Jazz Duo Seeks Deeper Currents
Improvised jazz duets are arduous testing grounds for musical creativity. For pianist Marilyn Crispell and saxophonist and flutist Joseph Jarman, the duet format represents even more than a musical challenge. Both came to their concert at the Frank Lloyd Wright-designed First Unitarian Church in Madison, Wis., last year with the desire to establish a deep sense of spiritual union through their performance.
A new recording of their first meeting in concert, Connecting Spirits (Music & Arts), offers a moving document of sensitively executed experimental jazz as a means for spiritual communication.
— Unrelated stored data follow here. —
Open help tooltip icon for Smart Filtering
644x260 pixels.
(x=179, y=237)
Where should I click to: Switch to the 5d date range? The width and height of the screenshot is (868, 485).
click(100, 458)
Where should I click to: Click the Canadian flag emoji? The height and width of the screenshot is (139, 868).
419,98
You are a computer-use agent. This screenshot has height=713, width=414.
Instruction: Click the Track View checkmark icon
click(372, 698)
Jarman has been most renowned for his innovative saxophone playing with the Art Ensemble of Chicago, which he was an integral part of for nearly 30 years until leaving the band last year. Crispell is best known for solo recitals, though she has occasionally been associated with various small jazz ensembles.
Their meeting in Madison occurred at a point in Jarman's career when it appeared his music career was taking a back seat to his religious commitments. He is a Buddhist priest and Akido instructor, and those pursuits loomed larger in his schedule last year than concert or recording dates.
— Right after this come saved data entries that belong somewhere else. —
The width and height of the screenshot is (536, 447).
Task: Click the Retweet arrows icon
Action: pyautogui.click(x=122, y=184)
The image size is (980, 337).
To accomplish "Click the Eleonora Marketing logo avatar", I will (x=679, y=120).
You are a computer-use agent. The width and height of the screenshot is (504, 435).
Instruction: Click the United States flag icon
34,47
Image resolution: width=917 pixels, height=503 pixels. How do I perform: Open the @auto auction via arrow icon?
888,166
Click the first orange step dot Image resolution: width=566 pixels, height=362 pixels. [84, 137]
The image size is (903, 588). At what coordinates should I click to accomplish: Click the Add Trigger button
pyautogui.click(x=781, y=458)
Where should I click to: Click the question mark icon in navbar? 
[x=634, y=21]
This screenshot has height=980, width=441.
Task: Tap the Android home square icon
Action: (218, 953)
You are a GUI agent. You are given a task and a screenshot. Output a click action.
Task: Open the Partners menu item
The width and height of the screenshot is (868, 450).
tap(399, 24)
While Crispell continues to maintain a busy musical career, touring heavily in the US and Europe (where many of her CDs sell more briskly than here), she too has been actively involved with Buddhist study and meditation.
Before an audience of 100 in the modernist church (which looks like a rising tide of glass waves from several angles), Jarman and Crispell presented five duets, captured on this disc with remarkable clarity and presence.
Listeners of "lite" or "smooth" jazz should be warned: This jazz is not for the unadventurous. Crispell sometimes plays loudly dissonant passages complimented by Jarman's squawks and squeals. Yet these passages occur within compositions marked by gentle lyricism and stark melodic beauty.
For example, the opening piece, "For Joseph," which is the pianist's tribute to her partner, opens with Crispell performing cascading chords creating a sea-like lull. Seven minutes pass before her playing offers hints of aggressive atonality, a stormy sound well counterpointed by Jarman's sharp-edged saxophone phrases. Yet the piece resolves with a return of a peaceful theme suggesting a tranquil reflecting pool.
"Meditation on a Vow of Compassion," showcasing Jarman's skill on flute as well as saxophone, uses small stretches of carefully placed silence to create a jazz tapestry akin to a Japanese ink drawing. The theme is reinforced by softly sounded phrases by Crispell.
The high point of the disc is "Dear Lord," a hymn by the late John Coltrane. Coltrane composed jazz out of a deep awareness of African-American gospel music and out of a heartfelt need for spiritual connection with his audience.
Crispell, who has often recorded versions of Coltrane's music, offers an interpretation with Jarman that heavily underscores the qualities of devotion and yearning heard in Coltrane's own recordings. The 10-minute performance strikes this listener as the closest that jazz artists might ever come to using their instruments as instruments of prayer.